Extracted text:
========
7% US inflation confirms swifter action by the Fed, but focus should shift to the balance sheet, bringing the long-end into play again. As policies shift we don't think we have seen the end of higher rates yet, also in EUR where seasonally high issuance adds to the pressure. Periphery spreads have coped fairly well despite being the focus of recent new deals
Confirmation of rather sooner quantitative tightening
The US inflation rate having now accelerated to 7% – its highest level since 1982 – has made for some catchy headlines, but soaring prices are not new and the Fed has already, even if somewhat belated, pivoted to fight them. Rates markets were thus unfazed by this latest data point. 5y5y inflation swaps were little changed on the day, and if anything, the decline in rates yesterday suggests that markets were even positioned for a larger inflation shock than implied by the consensus.
7% figure comes as a confirmation that the Fed will have to embark on a significant policy tightening
Until the 7% figure comes as a confirmation that the Fed will have to embark on a significant policy tightening in the months and quarters ahead. Following Fed Chair Powell’s appearance before the Senate on Tuesday, Lael Brainard’s confirmation hearing today for Vice President of the Fed should now see a usually outspoken dove brandishing her inflation fighting credentials. Perhaps she will even reveal more detail about the Fed’s balance sheet reduction plans, ie, quantitative tightening. Her colleague Loretta Mester, sitting on the hawkish end of Fed officials, yesterday called for swifter policy tightening, a rate hike in March, and leaving also the option on the table of actively selling assets from the balance sheet, rather than just letting them roll off as they mature.
========
Data supplied:
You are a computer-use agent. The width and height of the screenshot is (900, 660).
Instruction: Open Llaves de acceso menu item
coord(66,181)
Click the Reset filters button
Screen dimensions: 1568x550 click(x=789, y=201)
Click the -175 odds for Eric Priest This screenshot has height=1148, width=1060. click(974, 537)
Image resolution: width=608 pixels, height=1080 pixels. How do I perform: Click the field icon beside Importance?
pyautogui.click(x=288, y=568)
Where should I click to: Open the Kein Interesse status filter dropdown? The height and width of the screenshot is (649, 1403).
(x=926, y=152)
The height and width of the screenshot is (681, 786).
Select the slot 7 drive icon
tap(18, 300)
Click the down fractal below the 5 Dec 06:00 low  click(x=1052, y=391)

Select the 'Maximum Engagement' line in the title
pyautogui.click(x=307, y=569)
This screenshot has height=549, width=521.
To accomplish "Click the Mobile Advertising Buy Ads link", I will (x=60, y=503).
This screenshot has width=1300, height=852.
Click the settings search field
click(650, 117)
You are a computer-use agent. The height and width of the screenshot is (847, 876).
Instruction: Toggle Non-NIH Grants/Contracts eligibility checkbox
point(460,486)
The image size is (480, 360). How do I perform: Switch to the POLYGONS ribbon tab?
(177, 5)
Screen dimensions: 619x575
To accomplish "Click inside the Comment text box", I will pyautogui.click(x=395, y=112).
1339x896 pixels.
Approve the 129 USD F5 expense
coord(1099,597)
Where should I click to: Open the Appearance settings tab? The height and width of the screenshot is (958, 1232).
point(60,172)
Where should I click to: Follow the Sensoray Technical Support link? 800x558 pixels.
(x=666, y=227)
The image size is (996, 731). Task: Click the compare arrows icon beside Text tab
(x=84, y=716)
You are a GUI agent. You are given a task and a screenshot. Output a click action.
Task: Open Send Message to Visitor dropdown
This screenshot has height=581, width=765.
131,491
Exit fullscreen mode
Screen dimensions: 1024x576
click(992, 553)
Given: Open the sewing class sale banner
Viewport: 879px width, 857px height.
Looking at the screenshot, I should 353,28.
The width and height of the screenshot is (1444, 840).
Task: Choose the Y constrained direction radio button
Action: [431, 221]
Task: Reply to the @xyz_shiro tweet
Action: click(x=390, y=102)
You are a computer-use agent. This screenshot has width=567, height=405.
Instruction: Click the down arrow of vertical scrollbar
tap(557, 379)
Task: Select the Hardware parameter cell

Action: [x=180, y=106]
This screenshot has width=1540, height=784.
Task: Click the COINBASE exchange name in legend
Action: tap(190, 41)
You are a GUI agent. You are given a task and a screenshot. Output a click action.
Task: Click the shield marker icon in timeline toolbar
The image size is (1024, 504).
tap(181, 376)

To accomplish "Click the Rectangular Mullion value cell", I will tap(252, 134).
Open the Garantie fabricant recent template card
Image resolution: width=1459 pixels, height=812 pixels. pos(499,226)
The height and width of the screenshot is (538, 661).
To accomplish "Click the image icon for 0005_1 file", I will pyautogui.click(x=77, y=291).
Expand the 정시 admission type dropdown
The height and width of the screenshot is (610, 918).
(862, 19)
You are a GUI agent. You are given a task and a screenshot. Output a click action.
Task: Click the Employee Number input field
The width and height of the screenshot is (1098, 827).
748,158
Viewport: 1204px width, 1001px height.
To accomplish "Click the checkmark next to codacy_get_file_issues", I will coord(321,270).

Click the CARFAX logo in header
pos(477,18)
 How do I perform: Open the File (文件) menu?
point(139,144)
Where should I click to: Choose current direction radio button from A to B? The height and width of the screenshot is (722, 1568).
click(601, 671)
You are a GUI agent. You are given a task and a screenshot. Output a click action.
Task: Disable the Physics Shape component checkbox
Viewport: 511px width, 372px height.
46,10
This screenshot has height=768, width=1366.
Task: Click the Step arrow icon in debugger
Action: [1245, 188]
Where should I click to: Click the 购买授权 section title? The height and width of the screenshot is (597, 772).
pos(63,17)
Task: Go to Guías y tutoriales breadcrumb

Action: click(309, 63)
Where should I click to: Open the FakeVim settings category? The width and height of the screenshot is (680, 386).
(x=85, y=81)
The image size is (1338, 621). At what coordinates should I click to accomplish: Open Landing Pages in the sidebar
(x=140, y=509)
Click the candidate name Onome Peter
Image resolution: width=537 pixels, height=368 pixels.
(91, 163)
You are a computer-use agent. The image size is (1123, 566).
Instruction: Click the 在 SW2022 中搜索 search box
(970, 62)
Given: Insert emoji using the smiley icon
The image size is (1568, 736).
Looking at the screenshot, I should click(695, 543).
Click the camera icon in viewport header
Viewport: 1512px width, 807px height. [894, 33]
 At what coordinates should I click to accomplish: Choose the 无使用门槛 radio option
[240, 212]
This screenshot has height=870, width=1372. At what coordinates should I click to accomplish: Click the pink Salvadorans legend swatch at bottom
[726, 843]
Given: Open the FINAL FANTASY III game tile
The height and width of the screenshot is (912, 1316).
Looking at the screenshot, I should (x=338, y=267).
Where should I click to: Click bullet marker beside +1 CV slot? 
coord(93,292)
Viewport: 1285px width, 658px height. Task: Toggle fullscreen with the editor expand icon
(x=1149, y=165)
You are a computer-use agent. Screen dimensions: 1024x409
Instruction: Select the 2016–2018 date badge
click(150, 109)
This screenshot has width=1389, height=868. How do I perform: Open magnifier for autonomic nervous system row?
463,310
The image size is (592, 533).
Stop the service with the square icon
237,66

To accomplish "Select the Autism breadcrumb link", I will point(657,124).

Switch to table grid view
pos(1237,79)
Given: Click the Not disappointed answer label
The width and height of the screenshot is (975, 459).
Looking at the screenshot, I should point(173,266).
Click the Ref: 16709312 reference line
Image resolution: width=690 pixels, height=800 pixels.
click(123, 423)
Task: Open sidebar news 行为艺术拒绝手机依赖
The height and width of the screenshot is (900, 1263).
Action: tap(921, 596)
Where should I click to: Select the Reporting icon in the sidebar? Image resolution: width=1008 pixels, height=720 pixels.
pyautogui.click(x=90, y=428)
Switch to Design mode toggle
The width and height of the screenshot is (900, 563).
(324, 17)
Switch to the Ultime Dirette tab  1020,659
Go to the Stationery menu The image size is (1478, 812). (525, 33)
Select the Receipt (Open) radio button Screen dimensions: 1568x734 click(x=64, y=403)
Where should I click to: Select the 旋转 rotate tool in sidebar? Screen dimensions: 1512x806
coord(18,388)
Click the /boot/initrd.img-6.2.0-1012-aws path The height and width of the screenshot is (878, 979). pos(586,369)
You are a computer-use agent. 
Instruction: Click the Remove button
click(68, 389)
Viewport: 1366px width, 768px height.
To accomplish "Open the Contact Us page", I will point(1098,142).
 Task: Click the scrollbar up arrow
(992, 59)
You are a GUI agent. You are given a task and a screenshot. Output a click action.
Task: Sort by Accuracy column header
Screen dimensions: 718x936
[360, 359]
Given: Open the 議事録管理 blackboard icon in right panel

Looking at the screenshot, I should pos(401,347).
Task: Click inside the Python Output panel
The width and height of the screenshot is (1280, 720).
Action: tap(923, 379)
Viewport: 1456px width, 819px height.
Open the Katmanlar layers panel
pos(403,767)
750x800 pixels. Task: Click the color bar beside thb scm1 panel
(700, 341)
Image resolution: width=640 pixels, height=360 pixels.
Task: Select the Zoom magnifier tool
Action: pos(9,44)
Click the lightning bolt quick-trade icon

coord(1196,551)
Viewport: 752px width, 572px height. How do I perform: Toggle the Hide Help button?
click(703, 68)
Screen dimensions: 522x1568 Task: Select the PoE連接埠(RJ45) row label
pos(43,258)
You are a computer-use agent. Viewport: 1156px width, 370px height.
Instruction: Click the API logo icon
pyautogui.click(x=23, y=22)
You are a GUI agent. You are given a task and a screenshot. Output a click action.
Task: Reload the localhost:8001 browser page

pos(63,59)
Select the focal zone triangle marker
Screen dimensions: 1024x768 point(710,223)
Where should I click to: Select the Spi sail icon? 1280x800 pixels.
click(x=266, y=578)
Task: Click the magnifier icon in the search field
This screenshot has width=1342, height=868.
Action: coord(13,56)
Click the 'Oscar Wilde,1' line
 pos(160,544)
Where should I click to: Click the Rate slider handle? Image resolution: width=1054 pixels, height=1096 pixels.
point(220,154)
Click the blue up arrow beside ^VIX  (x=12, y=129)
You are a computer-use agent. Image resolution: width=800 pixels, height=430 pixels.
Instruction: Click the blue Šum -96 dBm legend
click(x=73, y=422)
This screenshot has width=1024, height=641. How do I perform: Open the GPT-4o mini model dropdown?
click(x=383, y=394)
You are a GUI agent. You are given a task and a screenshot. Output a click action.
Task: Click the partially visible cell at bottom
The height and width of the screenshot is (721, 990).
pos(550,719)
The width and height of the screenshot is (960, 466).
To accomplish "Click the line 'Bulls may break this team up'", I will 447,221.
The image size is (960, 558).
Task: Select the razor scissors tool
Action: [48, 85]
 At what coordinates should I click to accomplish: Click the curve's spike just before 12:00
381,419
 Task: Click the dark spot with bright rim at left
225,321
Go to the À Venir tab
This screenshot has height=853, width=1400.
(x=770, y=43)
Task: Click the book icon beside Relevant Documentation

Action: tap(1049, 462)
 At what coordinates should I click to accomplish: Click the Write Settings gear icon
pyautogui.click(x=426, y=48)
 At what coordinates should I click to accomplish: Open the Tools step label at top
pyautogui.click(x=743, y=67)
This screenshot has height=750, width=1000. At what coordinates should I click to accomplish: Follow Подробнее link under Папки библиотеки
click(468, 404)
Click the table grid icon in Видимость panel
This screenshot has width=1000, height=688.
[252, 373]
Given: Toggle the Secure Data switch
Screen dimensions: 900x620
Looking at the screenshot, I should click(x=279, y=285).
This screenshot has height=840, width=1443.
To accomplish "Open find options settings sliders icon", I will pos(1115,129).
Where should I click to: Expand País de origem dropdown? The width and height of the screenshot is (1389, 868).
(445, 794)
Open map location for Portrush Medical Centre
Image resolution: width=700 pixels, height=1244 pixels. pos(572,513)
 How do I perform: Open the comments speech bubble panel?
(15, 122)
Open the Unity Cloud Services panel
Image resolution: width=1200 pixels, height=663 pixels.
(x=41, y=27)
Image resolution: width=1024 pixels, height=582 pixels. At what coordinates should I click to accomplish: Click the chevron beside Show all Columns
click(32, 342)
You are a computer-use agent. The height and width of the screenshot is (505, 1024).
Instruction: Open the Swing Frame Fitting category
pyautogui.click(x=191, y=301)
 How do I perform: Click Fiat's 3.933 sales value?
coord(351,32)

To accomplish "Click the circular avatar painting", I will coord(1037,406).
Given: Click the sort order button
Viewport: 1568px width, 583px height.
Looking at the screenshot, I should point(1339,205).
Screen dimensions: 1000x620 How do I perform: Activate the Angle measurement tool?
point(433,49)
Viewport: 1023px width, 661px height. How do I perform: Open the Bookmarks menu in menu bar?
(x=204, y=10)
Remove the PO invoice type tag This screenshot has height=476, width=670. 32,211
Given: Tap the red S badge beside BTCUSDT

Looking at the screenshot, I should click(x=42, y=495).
========
The problem: Extend the commentary on 7% US inflation and Federal Reserve tightening, picking up after its final sentence about Loretta Mester.

Solved exercise:
'Faster and sooner' Quantitative Tightening may be a sign that the Fed wants a steeper curve
Quantitative Tightening (QT) should put more focus on the back end of the curve again
The US front end currently already discounts some six 25bp hikes over the next two years, between three to four already this year. We have argued earlier that attention shifting towards quantitative tightening should put more focus on the back end of the curve again. It will be interesting to see whether the breather in 10Y UST yields after the strong sell-off since mid-December will prompt more fixed rate receiving and buying, preventing a short-term move higher. Still, in our view the 1.7% level from 10Y yields in light of the current macro backdrop is the anomaly and further curve steepening should lie ahead.
Periphery EGBs relatively resilient despite waning ECB support and issuance
EUR rates have moved lower yesterday in sympathy with the US, even outperforming. In the grander scheme though yields are still significantly higher from where they were just a few weeks ago, more than 30bp for the 10Y Bund yield since mid-December. Shifts in the policy stance given more persistent price pressures is one reason, but seasonally higher issuance activity at the start of the year is adding to the upward pressure.
Despite higher yields and high issuance, performance of the periphery has been relatively robust
It is worth highlighting though that the syndicated deals in the eurozone government bond space have been centred in the eurozone periphery, starting with last week’s 30Y Italian bond and continuing this week with 10Y Spain, 20Y Portugal and the 10Y Ireland bond announced just yesterday. Despite higher yields and high issuance, performance of the periphery so far has been relatively robust. The 10Y Italy-Bund spread briefly moved towards the 140bp level in the wake of the 30Y issue but has since recovered towards 135bp. It is still the highest level since late 2020, but it has to be seen against the prospect of central bank buying support about to be pared back and also a more uncertain political backdrop in Italy nowadays.
Periphery spreads are holding well considering tapering, supply, and political risk
It may be that the ECB is taking the supply seasonality into consideration when conducting asset purchases. Arguably extrapolating from just the first data point for the year is a stretch, but buying under the pandemic emergency purchase programme (PEPP) in the first days of the year was relatively decent and could imply monthly buying still surpassing €50 bn in January.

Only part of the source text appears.